Existing Indebtedness

Irrevocable Standby Letter of Credit, dated June 24, 2011, issued by Wells Fargo Bank, N.A. on behalf of the Borrower in connection with the Office Lease by and between Borrower and Behringer Harvard El Camino Real LP for the lease of the premises located at 4440 El Camino Real, Los Altos, California, effective July 1, 2011.

Irrevocable Standby Letter of Credit, dated May 11, 2012, issued by Wells Fargo Bank, N.A. on behalf of the Borrower in connection with the Office Lease by and between the Borrower and Kilroy Realty, L.P. for the premises located at 100 First Street, 13th Floor, San Francisco, CA, dated May 11, 2012 (the “First Street LOC”).

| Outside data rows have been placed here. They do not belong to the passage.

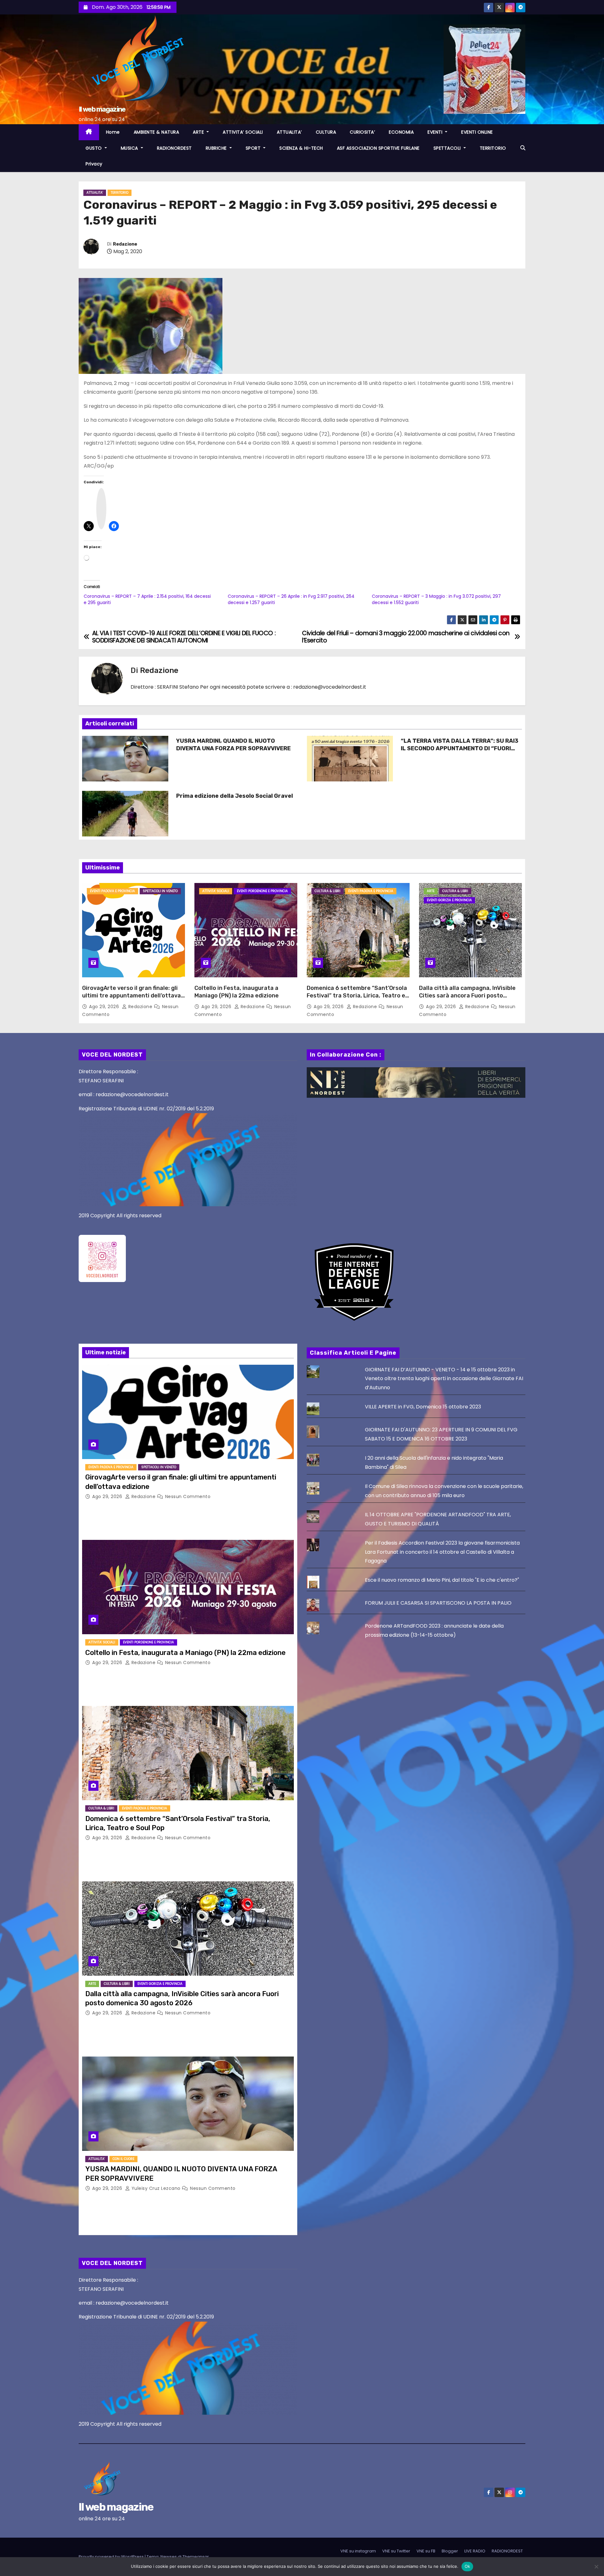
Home (113, 132)
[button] (522, 148)
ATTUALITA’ (289, 132)
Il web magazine (102, 109)
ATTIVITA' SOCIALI (215, 891)
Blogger (450, 2551)
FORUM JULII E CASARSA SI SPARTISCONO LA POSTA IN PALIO (438, 1603)
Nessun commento (188, 1496)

Shares of the Borrower’s Series A Preferred Stock, Series B Preferred Stock, Series C Preferred Stock, Series D Preferred Stock, Series D-1 Preferred Stock, Series D-2 Preferred Stock, and Series E Preferred Stock are redeemable if requested by the holders of not less than sixty-six and two/thirds percent (66-2/3%) of the outstanding shares of Preferred Stock of the Borrower, voting as a single class, at any time after July 20, 2017; provided, however, that if such a request is made, the prior approval of the holders of at least a majority of the outstanding shares of Series E Preferred Stock shall also be required to redeem the shares of Series E Preferred Stock.


Schedule 6.02(a)

Existing Liens

Security Agreement issued by the Borrower to Wells Fargo Bank, N.A., in connection with the First Street LOC referenced in Section 6.01(a) above.